El movimiento comunista ha condenado siempre al sionismo como una falsa solución burguesa al «problema judío», un problema que en realidad no es un problema nacional sino un problema social; el sionismo ha demostrado que un Estado hebreo en Palestina no podía ser sino un instrumento de la dominación imperialista en Medio Oriente. Es lo que afirma en particular la Internacional Comunista en los años 20, la evolución ulterior no ha hecho más que confirmar nuestra posición. El triunfo de la contrarrevolución estaliniana, el aplastamiento internacional del proletariado y su ausencia de la escena histórica en tanto que fuerza independiente durante decenios, han permitido al imperialismo hacer trabajar para sus propios fines hasta sus propias víctimas, los sobrevivientes de la exterminación.

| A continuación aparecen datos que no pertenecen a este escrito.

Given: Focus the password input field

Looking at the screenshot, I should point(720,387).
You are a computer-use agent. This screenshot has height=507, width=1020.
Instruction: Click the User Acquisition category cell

El Estado que debía supuestamente eliminar el antisemitismo, la discriminación racial, no sólo no solucionó la «cuestión hebrea» a escala mundial, sino que él mismo ha sido fundado sobre la discriminación y la opresión racial y religiosa. Este no es un Estado nacional en el sentido moderno, burgués, es decir fundado sobre la igualdad jurídica de todos los ciudadanos sino un Estado colonial. A tal punto que ha podido retomar contra los árabes las leyes discriminatorias tal cual el colonialismo inglés había promulgado contra los judíos, entre otros. Lo que que ha logrado obtener el imperialismo es que varios millones de sus víctimas identifiquen la defensa de su sobrevivencia con la defensa de su Estado colonial y racial, cabeza de playa del imperialismo U.S. y genderme regional por cuenta de la santa alianza imperialista.

Es verdad que la constitución del Estado de Israel ha contribuido también a revolucionar el área árabe; pero a su costa, como lo hace siempre la penetración y opresión capitalistas. Las masas palestinas, la mayor parte expropiadas y dispersas por toda la región, juegan en esta situación un rol de fermento revolucionario. La coalición contrarrevolucionaria que va de los Estados árabes más reaccionarios al Estado hebreo, capitalista e imperialista, englobando poco a poco a los Estados más «progresistas», más el peso enorme del imperialismo mundial, someten a estas masas a una opresión y represión feroces. A través de un largo y doloroso camino, estas masas ven cerrarse todas las soluciones nacionales y burguesas, empujadas a erigirse contra todo el sistema de Estados del lugar y todo el equilibrio mantenido por el imperialismo. Estas circunstancias constituyen el elemento motor de la lucha de clase en Medio Oriente, el cual deberá integrarse a la lucha del proletariado mundial.